Would you transcribe the line containing "1171x712 pixels." and every line after it, through the end of the records below, exactly and with nothing else?

● ● ● ● ● ● ●

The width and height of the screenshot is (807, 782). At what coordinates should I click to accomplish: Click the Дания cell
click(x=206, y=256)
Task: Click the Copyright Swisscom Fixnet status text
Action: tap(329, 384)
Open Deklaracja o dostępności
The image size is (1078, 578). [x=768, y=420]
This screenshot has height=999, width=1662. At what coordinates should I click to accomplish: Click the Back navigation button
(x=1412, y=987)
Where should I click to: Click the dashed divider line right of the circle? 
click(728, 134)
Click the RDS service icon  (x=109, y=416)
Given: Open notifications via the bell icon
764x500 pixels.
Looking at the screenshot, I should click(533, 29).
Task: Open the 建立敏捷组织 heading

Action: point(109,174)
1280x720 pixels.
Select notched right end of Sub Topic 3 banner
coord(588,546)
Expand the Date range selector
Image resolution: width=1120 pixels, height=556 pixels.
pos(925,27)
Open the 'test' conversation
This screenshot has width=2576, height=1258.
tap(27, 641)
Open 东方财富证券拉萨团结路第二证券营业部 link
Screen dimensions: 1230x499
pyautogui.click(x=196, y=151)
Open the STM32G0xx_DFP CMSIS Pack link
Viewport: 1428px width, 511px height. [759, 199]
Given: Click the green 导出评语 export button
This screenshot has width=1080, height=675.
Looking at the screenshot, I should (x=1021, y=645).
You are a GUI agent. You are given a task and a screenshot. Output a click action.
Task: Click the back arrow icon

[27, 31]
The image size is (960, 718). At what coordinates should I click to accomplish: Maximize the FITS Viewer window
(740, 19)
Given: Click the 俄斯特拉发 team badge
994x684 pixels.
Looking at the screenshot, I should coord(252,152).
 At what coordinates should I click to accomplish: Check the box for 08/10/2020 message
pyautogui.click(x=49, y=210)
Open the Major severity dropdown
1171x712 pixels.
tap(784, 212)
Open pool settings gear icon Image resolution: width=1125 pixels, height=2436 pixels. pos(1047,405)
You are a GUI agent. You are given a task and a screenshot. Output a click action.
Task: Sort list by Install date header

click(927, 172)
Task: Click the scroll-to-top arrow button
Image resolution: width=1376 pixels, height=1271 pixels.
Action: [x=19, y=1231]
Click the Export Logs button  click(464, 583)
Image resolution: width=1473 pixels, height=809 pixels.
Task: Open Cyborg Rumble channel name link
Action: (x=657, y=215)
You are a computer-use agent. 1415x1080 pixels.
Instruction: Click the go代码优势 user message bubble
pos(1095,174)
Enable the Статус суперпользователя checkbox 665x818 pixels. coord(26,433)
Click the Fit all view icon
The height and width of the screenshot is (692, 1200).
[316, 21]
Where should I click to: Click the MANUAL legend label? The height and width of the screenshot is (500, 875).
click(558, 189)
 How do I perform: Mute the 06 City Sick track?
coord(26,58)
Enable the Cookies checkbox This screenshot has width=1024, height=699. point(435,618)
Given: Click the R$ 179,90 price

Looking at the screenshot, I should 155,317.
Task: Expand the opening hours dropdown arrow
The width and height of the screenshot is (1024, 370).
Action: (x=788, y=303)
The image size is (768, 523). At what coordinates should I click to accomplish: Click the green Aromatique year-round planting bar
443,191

● ● ● ● ● ● ●

◆ RESULT OF THIS TASK
1171x712 pixels.
tap(784, 212)
Open pool settings gear icon Image resolution: width=1125 pixels, height=2436 pixels. pos(1047,405)
You are a GUI agent. You are given a task and a screenshot. Output a click action.
Task: Sort list by Install date header

click(927, 172)
Task: Click the scroll-to-top arrow button
Image resolution: width=1376 pixels, height=1271 pixels.
Action: [x=19, y=1231]
Click the Export Logs button  click(464, 583)
Image resolution: width=1473 pixels, height=809 pixels.
Task: Open Cyborg Rumble channel name link
Action: (x=657, y=215)
You are a computer-use agent. 1415x1080 pixels.
Instruction: Click the go代码优势 user message bubble
pos(1095,174)
Enable the Статус суперпользователя checkbox 665x818 pixels. coord(26,433)
Click the Fit all view icon
The height and width of the screenshot is (692, 1200).
[316, 21]
Where should I click to: Click the MANUAL legend label? The height and width of the screenshot is (500, 875).
click(558, 189)
 How do I perform: Mute the 06 City Sick track?
coord(26,58)
Enable the Cookies checkbox This screenshot has width=1024, height=699. point(435,618)
Given: Click the R$ 179,90 price

Looking at the screenshot, I should 155,317.
Task: Expand the opening hours dropdown arrow
The width and height of the screenshot is (1024, 370).
Action: (x=788, y=303)
The image size is (768, 523). At what coordinates should I click to accomplish: Click the green Aromatique year-round planting bar
443,191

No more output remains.